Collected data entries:
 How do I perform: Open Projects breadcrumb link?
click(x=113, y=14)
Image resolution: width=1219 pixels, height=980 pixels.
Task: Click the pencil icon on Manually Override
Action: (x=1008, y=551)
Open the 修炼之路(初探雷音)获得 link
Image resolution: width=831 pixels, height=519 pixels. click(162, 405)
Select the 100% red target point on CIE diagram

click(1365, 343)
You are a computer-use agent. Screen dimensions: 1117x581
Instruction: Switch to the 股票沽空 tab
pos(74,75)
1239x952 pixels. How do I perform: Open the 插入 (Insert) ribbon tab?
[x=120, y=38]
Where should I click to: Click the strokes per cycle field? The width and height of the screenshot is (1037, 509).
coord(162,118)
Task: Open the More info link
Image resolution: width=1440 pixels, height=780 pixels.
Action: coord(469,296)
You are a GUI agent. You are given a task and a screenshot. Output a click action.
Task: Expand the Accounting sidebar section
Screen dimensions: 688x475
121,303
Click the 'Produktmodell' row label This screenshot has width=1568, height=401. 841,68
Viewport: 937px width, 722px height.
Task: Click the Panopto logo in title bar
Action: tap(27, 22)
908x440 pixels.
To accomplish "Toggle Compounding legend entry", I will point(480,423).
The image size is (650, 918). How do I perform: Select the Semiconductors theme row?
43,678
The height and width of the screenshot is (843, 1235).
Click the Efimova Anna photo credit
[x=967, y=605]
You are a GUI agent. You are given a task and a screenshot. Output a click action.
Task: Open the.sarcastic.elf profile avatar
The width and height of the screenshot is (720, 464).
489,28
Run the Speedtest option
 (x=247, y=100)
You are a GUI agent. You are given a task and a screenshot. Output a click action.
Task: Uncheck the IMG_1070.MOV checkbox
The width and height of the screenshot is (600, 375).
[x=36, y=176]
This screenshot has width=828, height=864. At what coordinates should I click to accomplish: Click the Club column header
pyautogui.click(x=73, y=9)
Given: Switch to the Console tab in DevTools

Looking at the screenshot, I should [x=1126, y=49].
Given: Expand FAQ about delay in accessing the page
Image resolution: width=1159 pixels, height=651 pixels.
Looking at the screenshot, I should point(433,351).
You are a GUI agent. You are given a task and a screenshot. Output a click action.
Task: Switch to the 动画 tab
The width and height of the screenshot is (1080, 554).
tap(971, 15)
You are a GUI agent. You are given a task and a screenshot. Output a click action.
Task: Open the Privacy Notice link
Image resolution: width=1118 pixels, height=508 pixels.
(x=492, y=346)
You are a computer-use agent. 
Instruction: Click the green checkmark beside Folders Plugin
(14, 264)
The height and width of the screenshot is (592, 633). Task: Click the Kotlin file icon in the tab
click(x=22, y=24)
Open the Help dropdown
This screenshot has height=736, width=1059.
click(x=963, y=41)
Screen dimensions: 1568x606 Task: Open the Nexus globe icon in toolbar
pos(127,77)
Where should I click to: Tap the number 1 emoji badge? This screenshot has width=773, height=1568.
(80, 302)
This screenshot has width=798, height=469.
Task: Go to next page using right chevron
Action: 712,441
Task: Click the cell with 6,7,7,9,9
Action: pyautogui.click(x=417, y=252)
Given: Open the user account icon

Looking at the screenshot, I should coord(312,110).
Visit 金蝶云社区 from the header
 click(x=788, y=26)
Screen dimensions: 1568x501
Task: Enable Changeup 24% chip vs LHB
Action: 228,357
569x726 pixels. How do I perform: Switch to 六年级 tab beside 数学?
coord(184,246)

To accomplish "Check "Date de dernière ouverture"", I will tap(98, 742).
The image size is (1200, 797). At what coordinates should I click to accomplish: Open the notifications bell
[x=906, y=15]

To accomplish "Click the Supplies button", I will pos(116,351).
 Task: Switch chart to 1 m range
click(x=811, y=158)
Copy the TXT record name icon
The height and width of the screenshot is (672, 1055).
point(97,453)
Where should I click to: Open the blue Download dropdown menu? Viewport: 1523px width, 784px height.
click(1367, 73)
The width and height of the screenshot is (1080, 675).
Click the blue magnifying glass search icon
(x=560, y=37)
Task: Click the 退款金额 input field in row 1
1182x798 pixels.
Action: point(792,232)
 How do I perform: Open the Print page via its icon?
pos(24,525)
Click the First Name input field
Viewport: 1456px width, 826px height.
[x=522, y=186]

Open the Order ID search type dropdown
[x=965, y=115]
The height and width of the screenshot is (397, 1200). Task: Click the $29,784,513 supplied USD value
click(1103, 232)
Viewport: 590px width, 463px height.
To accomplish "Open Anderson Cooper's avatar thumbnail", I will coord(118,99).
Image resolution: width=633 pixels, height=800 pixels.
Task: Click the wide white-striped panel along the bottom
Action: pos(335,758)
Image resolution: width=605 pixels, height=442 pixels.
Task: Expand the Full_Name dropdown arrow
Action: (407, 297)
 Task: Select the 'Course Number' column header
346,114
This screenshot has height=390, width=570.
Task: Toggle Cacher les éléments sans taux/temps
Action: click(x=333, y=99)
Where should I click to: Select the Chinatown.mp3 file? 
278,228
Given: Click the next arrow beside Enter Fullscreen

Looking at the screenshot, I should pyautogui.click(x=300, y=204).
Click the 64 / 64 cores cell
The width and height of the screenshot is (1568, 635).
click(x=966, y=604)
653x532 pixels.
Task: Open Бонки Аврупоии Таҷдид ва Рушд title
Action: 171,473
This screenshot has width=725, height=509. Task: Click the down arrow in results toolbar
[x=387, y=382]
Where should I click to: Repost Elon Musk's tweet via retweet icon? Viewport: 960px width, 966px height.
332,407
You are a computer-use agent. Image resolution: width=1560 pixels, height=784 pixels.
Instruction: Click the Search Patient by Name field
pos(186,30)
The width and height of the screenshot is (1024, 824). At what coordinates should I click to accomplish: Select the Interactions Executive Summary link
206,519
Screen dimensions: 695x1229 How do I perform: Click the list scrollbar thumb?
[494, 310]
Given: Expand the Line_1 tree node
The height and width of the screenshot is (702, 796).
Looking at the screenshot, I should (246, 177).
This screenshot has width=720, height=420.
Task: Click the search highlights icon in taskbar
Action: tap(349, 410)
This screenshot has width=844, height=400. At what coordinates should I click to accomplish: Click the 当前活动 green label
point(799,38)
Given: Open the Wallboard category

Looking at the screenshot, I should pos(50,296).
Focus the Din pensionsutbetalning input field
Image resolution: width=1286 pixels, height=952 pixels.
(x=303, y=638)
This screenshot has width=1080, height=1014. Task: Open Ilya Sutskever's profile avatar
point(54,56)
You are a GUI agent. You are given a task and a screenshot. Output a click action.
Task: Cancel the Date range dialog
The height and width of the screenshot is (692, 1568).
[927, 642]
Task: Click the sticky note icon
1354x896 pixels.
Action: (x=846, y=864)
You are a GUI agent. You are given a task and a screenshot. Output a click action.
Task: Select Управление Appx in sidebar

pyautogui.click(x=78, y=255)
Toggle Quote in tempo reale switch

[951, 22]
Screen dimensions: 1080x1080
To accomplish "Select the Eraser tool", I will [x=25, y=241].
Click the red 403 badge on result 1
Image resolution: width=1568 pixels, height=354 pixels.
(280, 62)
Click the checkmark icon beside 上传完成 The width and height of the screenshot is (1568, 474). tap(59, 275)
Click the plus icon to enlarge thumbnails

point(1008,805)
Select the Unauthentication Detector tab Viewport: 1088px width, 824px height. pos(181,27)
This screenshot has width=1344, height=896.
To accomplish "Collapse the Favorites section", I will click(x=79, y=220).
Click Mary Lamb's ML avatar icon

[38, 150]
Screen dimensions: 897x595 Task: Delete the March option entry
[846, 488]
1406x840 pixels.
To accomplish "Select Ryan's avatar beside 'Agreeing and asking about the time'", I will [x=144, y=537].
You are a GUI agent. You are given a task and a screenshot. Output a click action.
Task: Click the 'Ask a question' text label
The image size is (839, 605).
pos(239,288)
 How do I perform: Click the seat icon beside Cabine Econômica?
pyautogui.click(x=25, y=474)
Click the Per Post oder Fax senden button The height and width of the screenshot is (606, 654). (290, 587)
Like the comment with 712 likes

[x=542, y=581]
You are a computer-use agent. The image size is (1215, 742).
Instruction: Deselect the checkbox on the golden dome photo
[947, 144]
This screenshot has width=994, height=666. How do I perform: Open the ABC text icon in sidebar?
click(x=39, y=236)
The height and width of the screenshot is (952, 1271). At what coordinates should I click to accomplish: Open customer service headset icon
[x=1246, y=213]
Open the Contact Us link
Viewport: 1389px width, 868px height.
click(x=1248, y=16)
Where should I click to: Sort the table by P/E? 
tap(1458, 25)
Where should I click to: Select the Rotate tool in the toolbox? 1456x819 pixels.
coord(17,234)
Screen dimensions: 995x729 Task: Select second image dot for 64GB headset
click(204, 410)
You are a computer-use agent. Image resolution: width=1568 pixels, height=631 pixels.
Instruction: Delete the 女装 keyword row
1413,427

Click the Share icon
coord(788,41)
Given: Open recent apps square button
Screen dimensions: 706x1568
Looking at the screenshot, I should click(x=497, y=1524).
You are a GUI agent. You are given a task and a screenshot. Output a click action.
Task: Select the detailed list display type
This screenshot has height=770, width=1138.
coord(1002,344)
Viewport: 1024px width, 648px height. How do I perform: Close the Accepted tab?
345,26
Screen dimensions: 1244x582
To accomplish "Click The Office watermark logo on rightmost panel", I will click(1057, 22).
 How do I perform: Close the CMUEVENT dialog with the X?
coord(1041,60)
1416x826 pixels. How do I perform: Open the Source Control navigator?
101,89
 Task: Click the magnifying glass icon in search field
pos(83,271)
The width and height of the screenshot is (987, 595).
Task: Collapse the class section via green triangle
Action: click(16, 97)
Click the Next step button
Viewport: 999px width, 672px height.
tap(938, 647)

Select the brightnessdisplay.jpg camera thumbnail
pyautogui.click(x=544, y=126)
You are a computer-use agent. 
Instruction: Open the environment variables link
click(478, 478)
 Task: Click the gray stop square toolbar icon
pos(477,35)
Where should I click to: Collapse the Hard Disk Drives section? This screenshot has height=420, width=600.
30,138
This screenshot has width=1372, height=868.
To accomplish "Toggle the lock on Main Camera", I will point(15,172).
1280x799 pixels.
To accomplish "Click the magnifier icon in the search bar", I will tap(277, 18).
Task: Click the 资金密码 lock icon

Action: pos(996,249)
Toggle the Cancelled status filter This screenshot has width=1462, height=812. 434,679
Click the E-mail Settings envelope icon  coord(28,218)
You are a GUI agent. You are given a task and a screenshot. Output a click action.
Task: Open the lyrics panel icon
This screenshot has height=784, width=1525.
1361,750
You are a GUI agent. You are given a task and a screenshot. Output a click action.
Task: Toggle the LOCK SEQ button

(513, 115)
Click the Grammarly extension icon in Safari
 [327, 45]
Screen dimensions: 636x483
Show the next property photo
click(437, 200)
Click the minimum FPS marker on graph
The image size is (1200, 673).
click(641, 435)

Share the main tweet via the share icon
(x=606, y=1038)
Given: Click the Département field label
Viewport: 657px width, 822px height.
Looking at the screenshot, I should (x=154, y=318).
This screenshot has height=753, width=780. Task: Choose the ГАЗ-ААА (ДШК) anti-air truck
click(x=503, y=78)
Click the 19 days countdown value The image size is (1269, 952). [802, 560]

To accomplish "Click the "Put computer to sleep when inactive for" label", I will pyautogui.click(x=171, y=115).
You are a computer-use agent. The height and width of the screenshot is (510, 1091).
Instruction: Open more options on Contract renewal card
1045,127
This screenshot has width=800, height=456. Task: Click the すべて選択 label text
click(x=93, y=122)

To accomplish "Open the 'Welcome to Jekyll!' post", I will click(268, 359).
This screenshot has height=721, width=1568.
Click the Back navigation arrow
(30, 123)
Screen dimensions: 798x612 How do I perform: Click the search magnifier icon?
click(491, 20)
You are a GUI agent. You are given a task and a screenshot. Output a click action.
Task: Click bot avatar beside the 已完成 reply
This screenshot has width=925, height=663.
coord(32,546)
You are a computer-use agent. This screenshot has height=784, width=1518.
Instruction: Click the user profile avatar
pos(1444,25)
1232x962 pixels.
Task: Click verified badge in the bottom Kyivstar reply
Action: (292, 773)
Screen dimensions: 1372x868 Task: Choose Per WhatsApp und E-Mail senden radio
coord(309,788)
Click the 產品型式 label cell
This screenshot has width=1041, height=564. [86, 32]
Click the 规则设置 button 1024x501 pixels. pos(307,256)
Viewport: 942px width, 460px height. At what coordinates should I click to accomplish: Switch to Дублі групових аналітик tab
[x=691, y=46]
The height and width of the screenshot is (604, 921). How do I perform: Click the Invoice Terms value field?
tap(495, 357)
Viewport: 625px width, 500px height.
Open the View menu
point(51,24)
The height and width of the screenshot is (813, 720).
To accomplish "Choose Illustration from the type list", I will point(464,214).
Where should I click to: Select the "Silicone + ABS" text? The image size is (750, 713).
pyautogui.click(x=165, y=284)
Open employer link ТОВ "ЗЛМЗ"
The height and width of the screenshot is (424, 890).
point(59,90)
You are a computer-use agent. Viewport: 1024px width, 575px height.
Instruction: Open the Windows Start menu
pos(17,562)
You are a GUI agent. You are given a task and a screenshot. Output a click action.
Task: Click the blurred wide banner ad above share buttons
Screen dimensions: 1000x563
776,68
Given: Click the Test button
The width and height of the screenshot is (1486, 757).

### What is required
Repeat the entries above exactly, from the first line through the line containing "908x440 pixels.".

### Result of the exercise
 How do I perform: Open Projects breadcrumb link?
click(x=113, y=14)
Image resolution: width=1219 pixels, height=980 pixels.
Task: Click the pencil icon on Manually Override
Action: (x=1008, y=551)
Open the 修炼之路(初探雷音)获得 link
Image resolution: width=831 pixels, height=519 pixels. click(162, 405)
Select the 100% red target point on CIE diagram

click(1365, 343)
You are a computer-use agent. Screen dimensions: 1117x581
Instruction: Switch to the 股票沽空 tab
pos(74,75)
1239x952 pixels. How do I perform: Open the 插入 (Insert) ribbon tab?
[x=120, y=38]
Where should I click to: Click the strokes per cycle field? The width and height of the screenshot is (1037, 509).
coord(162,118)
Task: Open the More info link
Image resolution: width=1440 pixels, height=780 pixels.
Action: coord(469,296)
You are a GUI agent. You are given a task and a screenshot. Output a click action.
Task: Expand the Accounting sidebar section
Screen dimensions: 688x475
121,303
Click the 'Produktmodell' row label This screenshot has width=1568, height=401. 841,68
Viewport: 937px width, 722px height.
Task: Click the Panopto logo in title bar
Action: tap(27, 22)
908x440 pixels.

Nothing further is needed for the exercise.